Vermillion's two public elementary schools – Jolley Elementary and Austin Elementary – have become Positive Behavior Interventions and Support (PBIS) pilot schools as they implement the behavior management program to teach kids what behavior is expected for each student in each possible school setting.
At Jolley School, students on the first day of school last month went through Expectation Stations which briefed about school wide expectations. These expectations were a list of broad, positively stated behaviors that were desired of all students and faculty.
"We had, for example, each grade come to the lunch area to have the students watch our teachers go through the lunch line while discussing the expected behaviors and the proper procedures for going through the lunch line. We had the students attend stations for the lunch room, the playground, in the hallways, in the bathrooms and while in lines for morning and recess time," said Principal Mark Upward.

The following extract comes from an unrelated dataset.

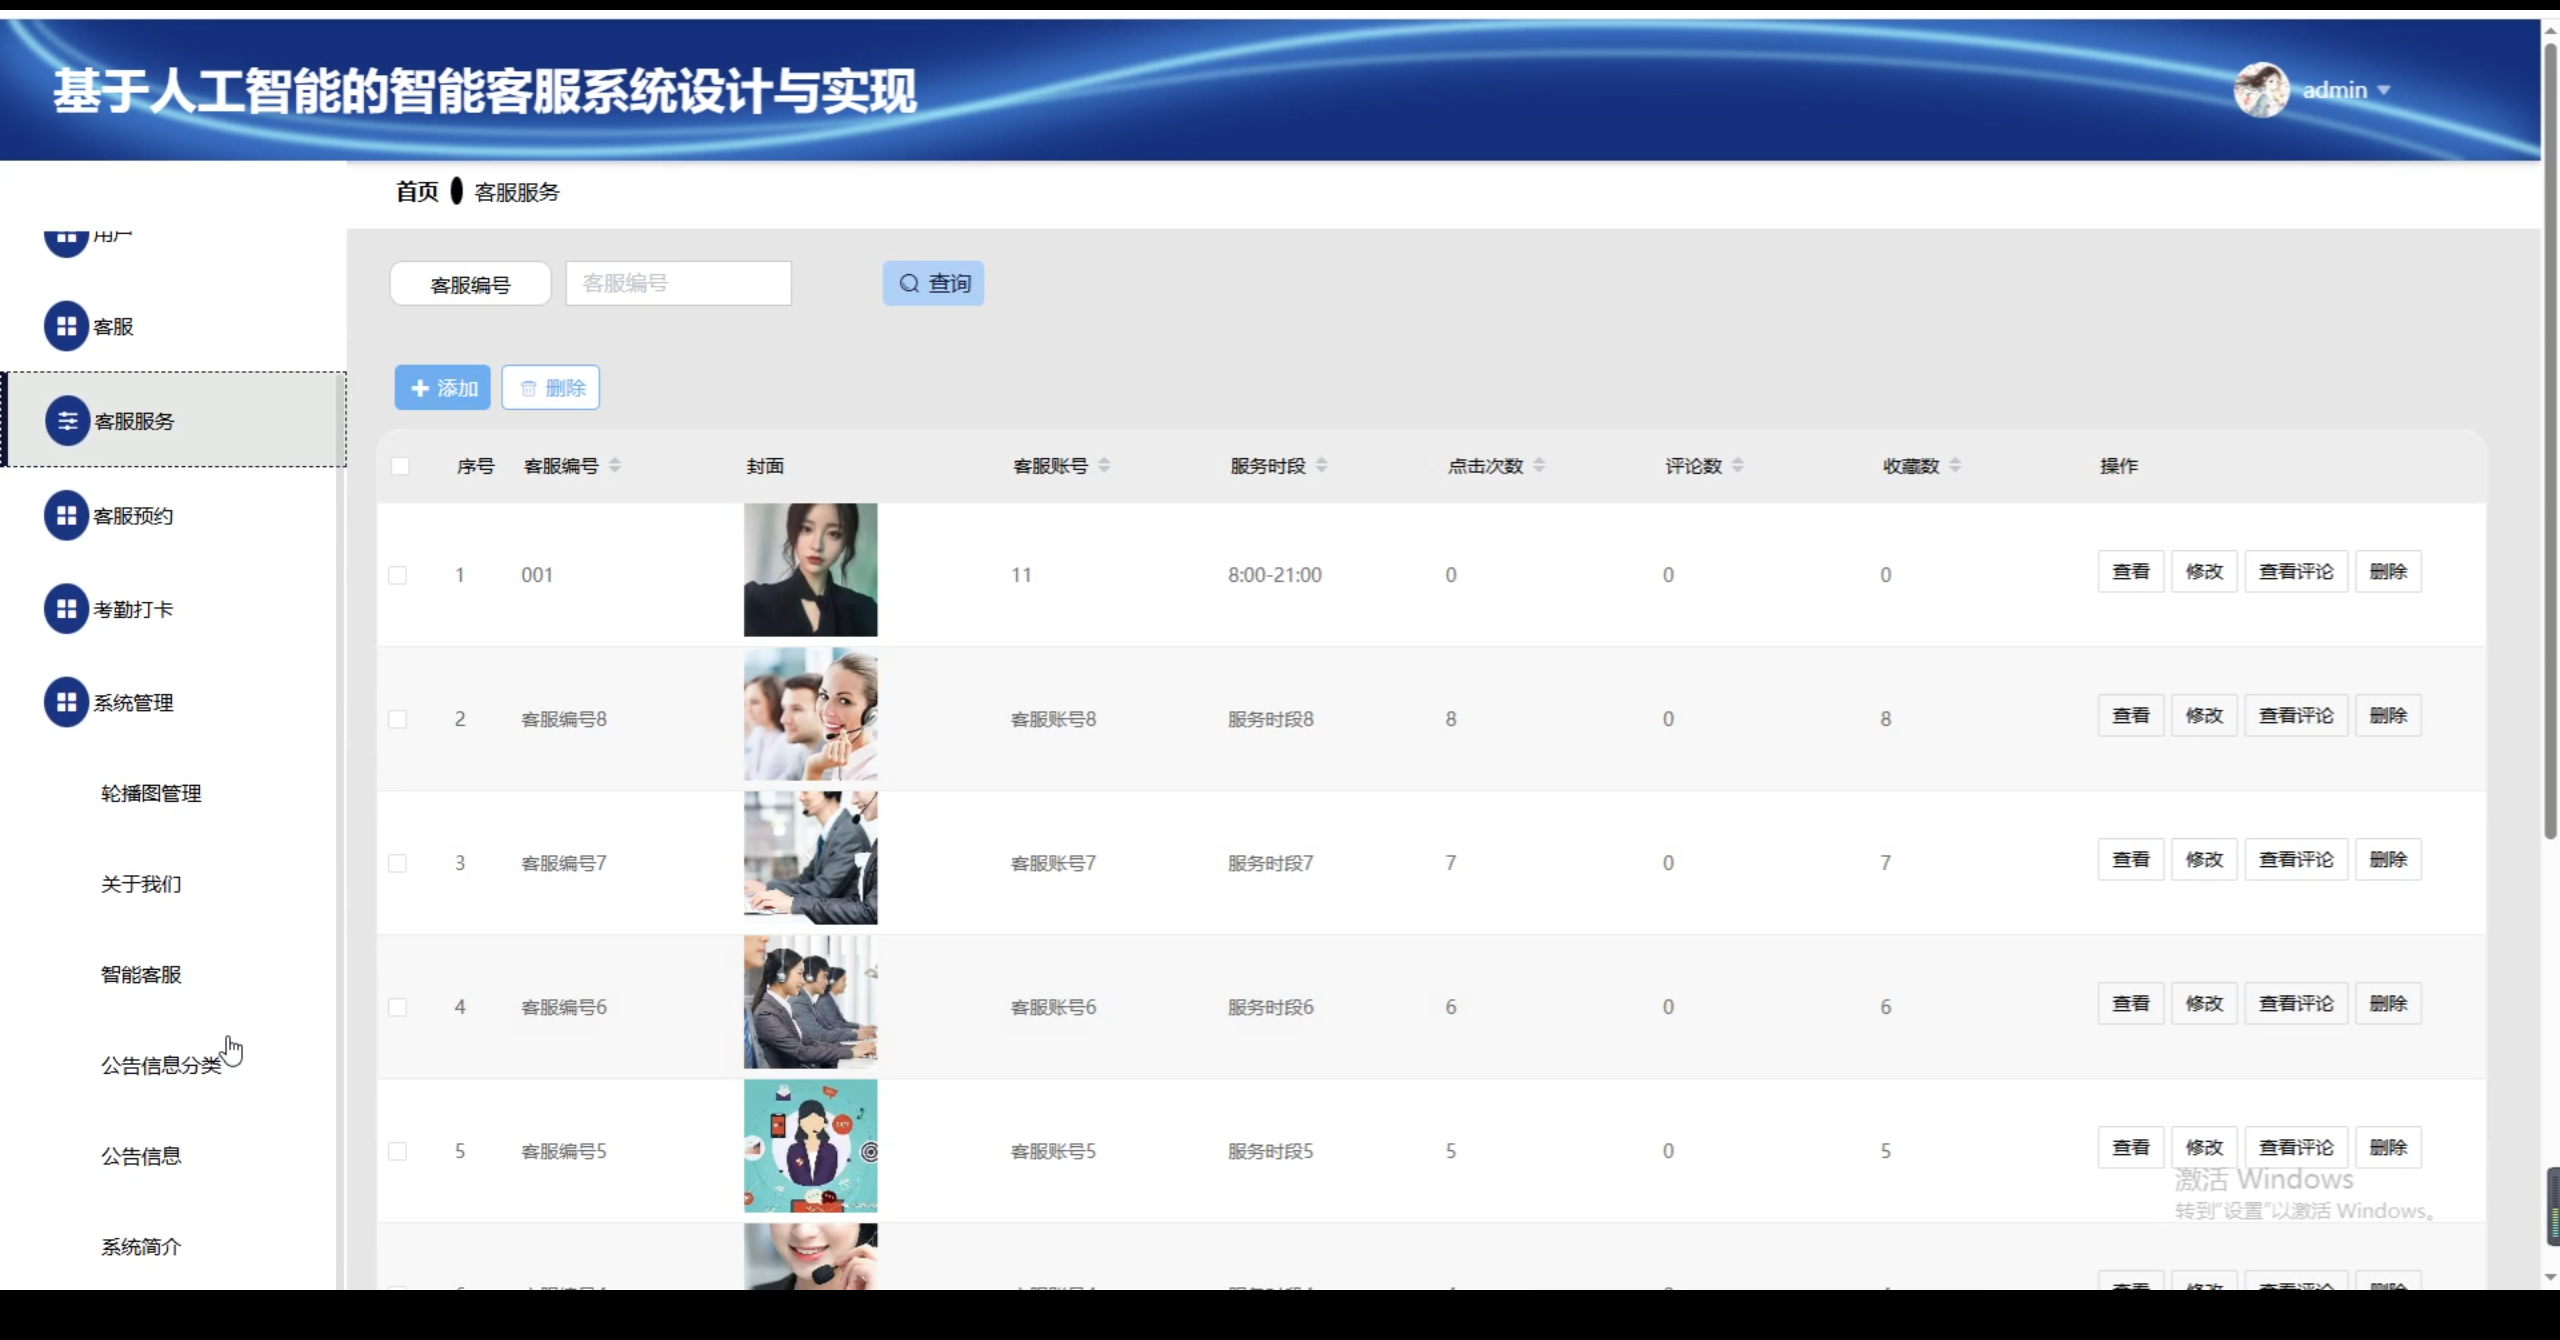Sort by the 客服编号 column arrows
The width and height of the screenshot is (2560, 1340).
pos(615,465)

"PBIS is a positive behavior management system to create a safer and more effective school. This system provides clear school wide expectations for our students and teachers so we can all work as a team for a common goal which is to have less behavioral issues and more learning time, "said Cindy Weis, who is the program coach at Jolley.
Austin Elementary School Principal, Kim Johnson said the school staff participated in professional development for positive behavior interventions three years ago. They had organized a School Climate Committee and studied the basis PBIS framework. The committee began developing a school discipline plan based on that framework.
"Becoming a pilot PBIS school through the Department of Education was a perfect extension of our philosophy, but also incorporated training, support and accountability," she said.
Both at Austin and Jolley, the entire teaching staff had been involved in implementing the program to assure that the skills necessary to meet the PBIS expectations were worked on and evaluated frequently.
"Our PBIS team attended two workshops over the summer to train on the PBIS system. After the workshop, we trained the rest of the staff on PBIS. PBIS is a school wide system so every staff member, from the school lunch aides to the Principal, are involved in implementing this program," said Upward.
At Austin, the PBIS Team had gone through the training and then devoted their back-to-school in-service to training the entire teaching staff.
"We also held a 'Welcome-Back-to-School Brunch' for our support staff (educational aides, playground and lunch supervisors) to show appreciation for their important role as well as build consistency and support for the PBIS philosophy," said Johnson.
The schools also assess students' progress toward reaching the behavior expectations in a number of ways. At Austin, progress is measured through data (i.e. office referrals) as well as through classroom and school-wide feedback of student behavior. The progress of students at Jolley is assessed daily and weekly by counting the number of students who get a Tanager Buck in each classroom.